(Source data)
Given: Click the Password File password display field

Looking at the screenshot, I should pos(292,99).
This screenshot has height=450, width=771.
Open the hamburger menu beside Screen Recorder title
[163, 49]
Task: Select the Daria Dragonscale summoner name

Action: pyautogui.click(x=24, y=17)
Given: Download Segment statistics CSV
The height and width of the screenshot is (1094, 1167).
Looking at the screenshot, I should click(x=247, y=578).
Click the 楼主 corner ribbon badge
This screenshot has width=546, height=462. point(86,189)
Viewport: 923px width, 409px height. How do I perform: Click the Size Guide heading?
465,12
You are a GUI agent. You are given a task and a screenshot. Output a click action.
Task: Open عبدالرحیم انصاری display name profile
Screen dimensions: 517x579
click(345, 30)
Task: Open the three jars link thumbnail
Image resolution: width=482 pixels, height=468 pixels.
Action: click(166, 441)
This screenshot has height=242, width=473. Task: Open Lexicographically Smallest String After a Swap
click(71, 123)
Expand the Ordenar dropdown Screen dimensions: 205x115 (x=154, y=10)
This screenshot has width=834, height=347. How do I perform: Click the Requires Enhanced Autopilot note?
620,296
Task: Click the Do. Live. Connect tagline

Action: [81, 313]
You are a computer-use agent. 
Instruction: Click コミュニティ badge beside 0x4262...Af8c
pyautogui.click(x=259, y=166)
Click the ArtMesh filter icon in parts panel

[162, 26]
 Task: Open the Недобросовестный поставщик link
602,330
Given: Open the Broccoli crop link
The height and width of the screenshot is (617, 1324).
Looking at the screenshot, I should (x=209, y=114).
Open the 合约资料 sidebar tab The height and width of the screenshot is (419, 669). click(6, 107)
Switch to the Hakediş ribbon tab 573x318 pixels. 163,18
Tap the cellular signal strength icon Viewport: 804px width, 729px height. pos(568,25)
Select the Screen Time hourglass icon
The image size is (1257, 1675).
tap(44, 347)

» Task: For this exercise, please output exactly the lines above starting at the line with "Task: Select the" and ending at the line with "Open the 合约资料", ends included.

» Task output:
Task: Select the Daria Dragonscale summoner name

Action: pyautogui.click(x=24, y=17)
Given: Download Segment statistics CSV
The height and width of the screenshot is (1094, 1167).
Looking at the screenshot, I should click(x=247, y=578).
Click the 楼主 corner ribbon badge
This screenshot has width=546, height=462. point(86,189)
Viewport: 923px width, 409px height. How do I perform: Click the Size Guide heading?
465,12
You are a GUI agent. You are given a task and a screenshot. Output a click action.
Task: Open عبدالرحیم انصاری display name profile
Screen dimensions: 517x579
click(345, 30)
Task: Open the three jars link thumbnail
Image resolution: width=482 pixels, height=468 pixels.
Action: click(166, 441)
This screenshot has height=242, width=473. Task: Open Lexicographically Smallest String After a Swap
click(71, 123)
Expand the Ordenar dropdown Screen dimensions: 205x115 (x=154, y=10)
This screenshot has width=834, height=347. How do I perform: Click the Requires Enhanced Autopilot note?
620,296
Task: Click the Do. Live. Connect tagline

Action: [81, 313]
You are a computer-use agent. 
Instruction: Click コミュニティ badge beside 0x4262...Af8c
pyautogui.click(x=259, y=166)
Click the ArtMesh filter icon in parts panel

[162, 26]
 Task: Open the Недобросовестный поставщик link
602,330
Given: Open the Broccoli crop link
The height and width of the screenshot is (617, 1324).
Looking at the screenshot, I should (x=209, y=114).
Open the 合约资料 sidebar tab The height and width of the screenshot is (419, 669). click(6, 107)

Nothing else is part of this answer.